## PAGE EXCERPT
Image from Pexels.

Image from Pexels.

I have filled out over fifty job applications: McDonald’s, Dairy Queen, Chuck E. Cheese–you name it, I’ve done it. Filling out the forms is fun at first, but after about five, you are going to be beyond sick of writing down your address and confirming that no, you have not been convicted of a sexual harassment charge in the past five years. You will get sick of taking the surveys that ask you if stealing from the company is okay (and don’t believe them when they say there is no wrong answer–saying that it’s okay to take whatever you want as they underpay you is the wrong answer).

We live in the twenty first century. We have a website that can send out college applications to hundreds of schools, so why don’t we have one for jobs? Nearly every preliminary application for food service and retail jobs are identical. They just want to know the basics: social security number, education level, full name, stuff like that. And filling out this same information countless times is a waste of time. And it’s boring.

What You Need to Know

So, now that you know that applying for jobs is horribly mundane and time consuming, you probably can’t wait to get started! Well, before you do, there is some information you are going to need.

1. Social Security Number. You might already have this memorized. If you do, more power to you. If you don’t, do it now. If you don’t know what your number is, ask your parents. They probably applied for one when you were born and are likely keeping it safe with your birth certificate. Beware though, if  you parents are anything like mine, it will likely take them days to find it among all the hand turkeys they have been saving for the past ten years.

2. References. Most job applications are going to recommend, if not require, that you supply them with the contact information of at least two people who will speak to your qualifications or good qualities. Don’t worry if you don’t have any work experience as these people can be volunteer supervisors, coaches, teachers, or even family friends. But do not list any actual family members as references! This looks extremely unprofessional. Also be sure to give the people you list a heads up that you are including their information on your application.

3. Job History. Every application is going to ask what kind of experience you have. Most high school students have minimal experience and employers understand this. However, if you have ever volunteered somewhere for an extended period of time or even done some work for a family member’s business, list that. It can make a huge difference. Don’t discount anything. You might think that the summer you spent volunteering as a camp counselor was dumb, but to a manager that will show that you have experience dealing with people and can handle long days.

The rest of the information that they ask of you should be pretty cut and dry. Hopefully, you know what your address and phone number are. And if you don’t, are you sure you are old enough for a job?

Finding a Job

Once you have all this information compiled, you can start to look for openings! A lot of chain businesses always accept applications regardless of whether they are looking to hire immediately or not. Places like Starbucks, McDonald’s and Pizza Hut work this way.

Typically, they will keep your applications in the system for six months, meaning whenever there is an opening you could be considered for it. Other places only accept applications when they need people. For these places, you just have to keep checking in with them, either on their website or in person. A good place to start looking for jobs is Hire Teen. As the name implies, it is geared towards teenagers and you can do searches for places that hire based on age. Be aware that this site does not tell you if the place is hiring currently, only that it does hire for your age. It does usually link you to the company’s careers page, which is where you find the applications.

## BRIEF
Copy the passage of the job-application guide above that opens with the words "Typically, they will" and closes with "find the applications.", renaming "Hire Teen" to "Teen Job Finder".

## STORED DATA
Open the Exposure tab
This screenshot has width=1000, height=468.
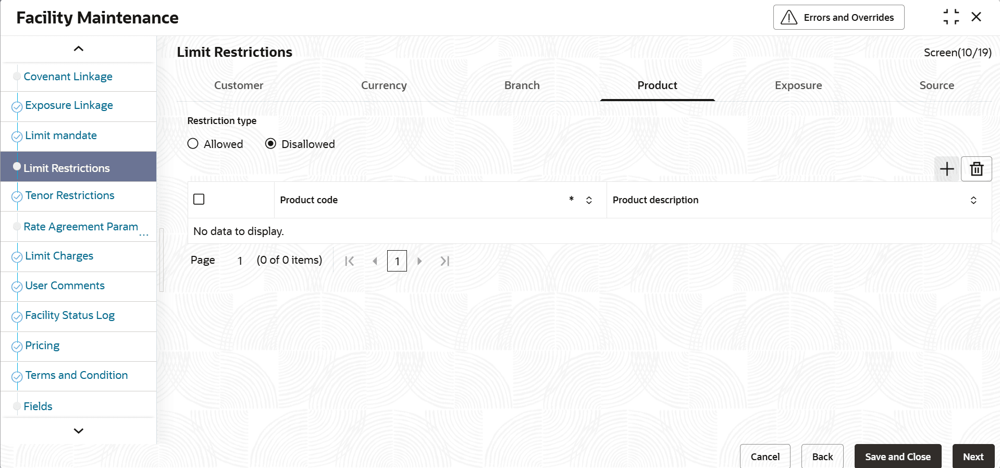798,85
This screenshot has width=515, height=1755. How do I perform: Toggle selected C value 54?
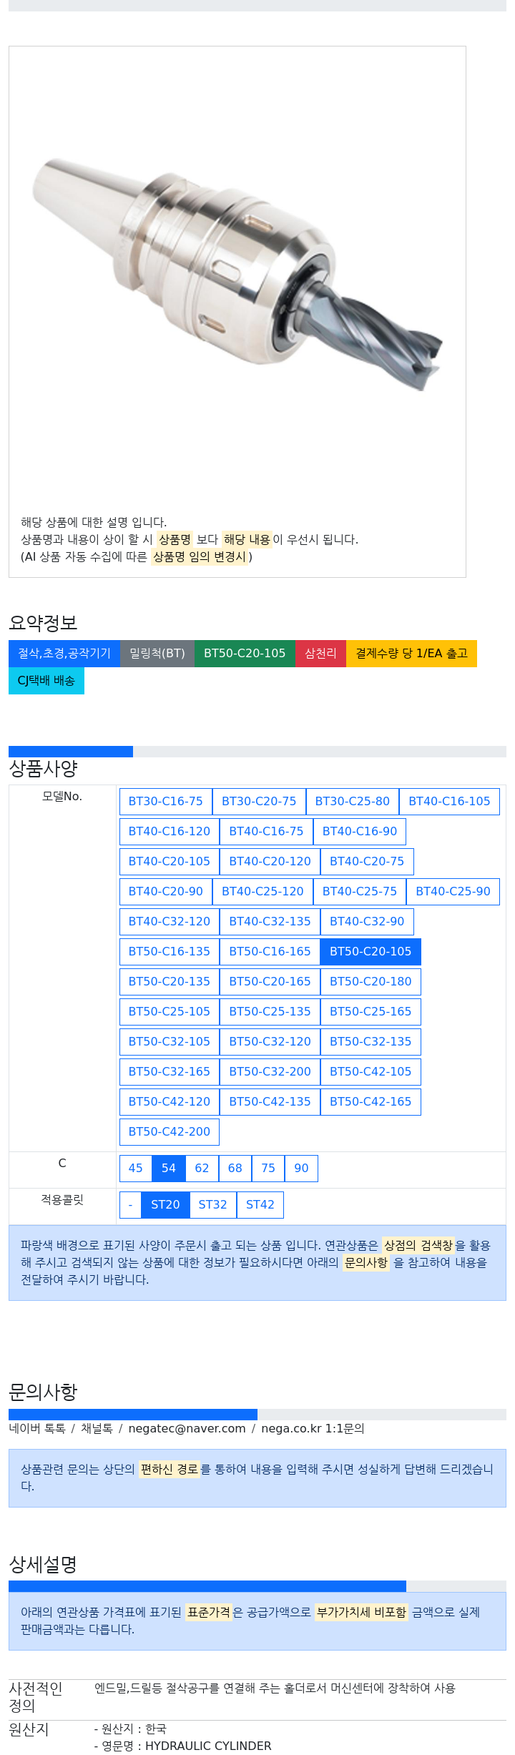pos(169,1169)
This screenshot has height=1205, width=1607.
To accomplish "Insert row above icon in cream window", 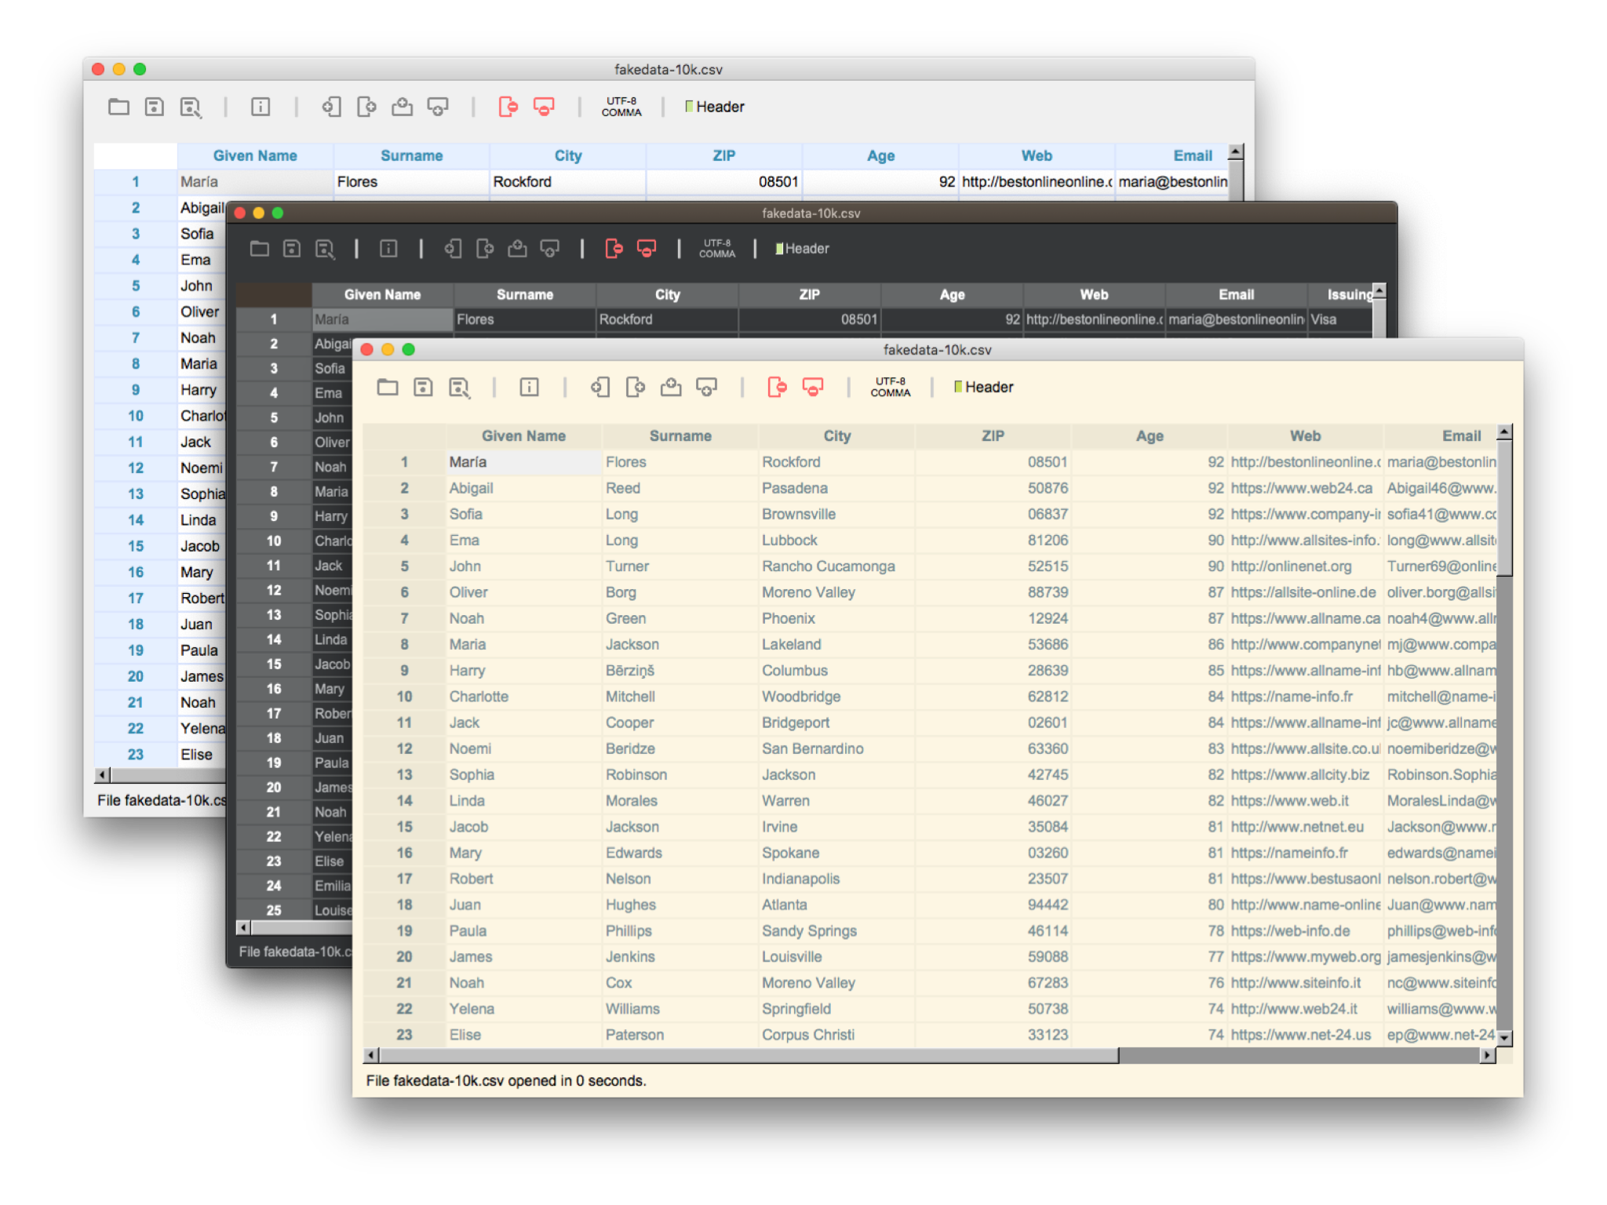I will (x=671, y=387).
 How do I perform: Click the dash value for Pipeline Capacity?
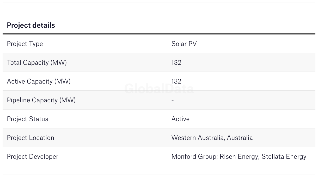[x=173, y=100]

## WRITTEN RESPONSE
Typically, they will keep your applications in the system for six months, meaning whenever there is an opening you could be considered for it. Other places only accept applications when they need people. For these places, you just have to keep checking in with them, either on their website or in person. A good place to start looking for jobs is Teen Job Finder. As the name implies, it is geared towards teenagers and you can do searches for places that hire based on age. Be aware that this site does not tell you if the place is hiring currently, only that it does hire for your age. It does usually link you to the company’s careers page, which is where you find the applications.